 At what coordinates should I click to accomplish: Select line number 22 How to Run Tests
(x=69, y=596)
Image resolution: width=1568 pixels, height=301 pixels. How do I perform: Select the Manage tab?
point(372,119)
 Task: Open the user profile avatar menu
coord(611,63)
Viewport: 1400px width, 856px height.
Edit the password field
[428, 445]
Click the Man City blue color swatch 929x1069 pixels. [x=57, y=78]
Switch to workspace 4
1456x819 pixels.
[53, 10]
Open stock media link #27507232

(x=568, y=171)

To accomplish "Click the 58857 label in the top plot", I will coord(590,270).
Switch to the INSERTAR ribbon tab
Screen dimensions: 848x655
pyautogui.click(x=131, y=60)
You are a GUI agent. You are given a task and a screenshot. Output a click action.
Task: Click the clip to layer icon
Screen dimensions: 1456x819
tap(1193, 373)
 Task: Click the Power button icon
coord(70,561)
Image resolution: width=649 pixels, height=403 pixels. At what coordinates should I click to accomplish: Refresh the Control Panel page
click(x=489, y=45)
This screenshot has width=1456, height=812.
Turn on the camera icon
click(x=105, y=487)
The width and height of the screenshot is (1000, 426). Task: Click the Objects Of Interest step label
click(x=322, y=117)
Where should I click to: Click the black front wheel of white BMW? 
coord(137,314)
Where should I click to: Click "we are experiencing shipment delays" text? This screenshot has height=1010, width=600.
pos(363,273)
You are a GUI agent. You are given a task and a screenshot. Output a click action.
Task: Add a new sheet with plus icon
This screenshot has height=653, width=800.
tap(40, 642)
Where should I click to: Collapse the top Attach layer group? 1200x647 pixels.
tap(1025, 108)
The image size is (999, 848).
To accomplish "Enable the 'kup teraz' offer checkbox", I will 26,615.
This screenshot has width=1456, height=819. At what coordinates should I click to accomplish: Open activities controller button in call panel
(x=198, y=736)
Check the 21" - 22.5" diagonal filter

*Written task:* Please update the lines above so that "Control Panel" becomes "Settings", leaving everything else unchanged.

*The reply:*
 At what coordinates should I click to accomplish: Select line number 22 How to Run Tests
(x=69, y=596)
Image resolution: width=1568 pixels, height=301 pixels. How do I perform: Select the Manage tab?
point(372,119)
 Task: Open the user profile avatar menu
coord(611,63)
Viewport: 1400px width, 856px height.
Edit the password field
[428, 445]
Click the Man City blue color swatch 929x1069 pixels. [x=57, y=78]
Switch to workspace 4
1456x819 pixels.
[53, 10]
Open stock media link #27507232

(x=568, y=171)

To accomplish "Click the 58857 label in the top plot", I will coord(590,270).
Switch to the INSERTAR ribbon tab
Screen dimensions: 848x655
pyautogui.click(x=131, y=60)
You are a GUI agent. You are given a task and a screenshot. Output a click action.
Task: Click the clip to layer icon
Screen dimensions: 1456x819
tap(1193, 373)
 Task: Click the Power button icon
coord(70,561)
Image resolution: width=649 pixels, height=403 pixels. At what coordinates should I click to accomplish: Refresh the Settings page
click(x=489, y=45)
This screenshot has width=1456, height=812.
Turn on the camera icon
click(x=105, y=487)
The width and height of the screenshot is (1000, 426). Task: Click the Objects Of Interest step label
click(x=322, y=117)
Where should I click to: Click the black front wheel of white BMW? 
coord(137,314)
Where should I click to: Click "we are experiencing shipment delays" text? This screenshot has height=1010, width=600.
pos(363,273)
You are a GUI agent. You are given a task and a screenshot. Output a click action.
Task: Add a new sheet with plus icon
This screenshot has height=653, width=800.
tap(40, 642)
Where should I click to: Collapse the top Attach layer group? 1200x647 pixels.
tap(1025, 108)
The image size is (999, 848).
To accomplish "Enable the 'kup teraz' offer checkbox", I will 26,615.
This screenshot has width=1456, height=819. At what coordinates should I click to accomplish: Open activities controller button in call panel
(x=198, y=736)
Check the 21" - 22.5" diagonal filter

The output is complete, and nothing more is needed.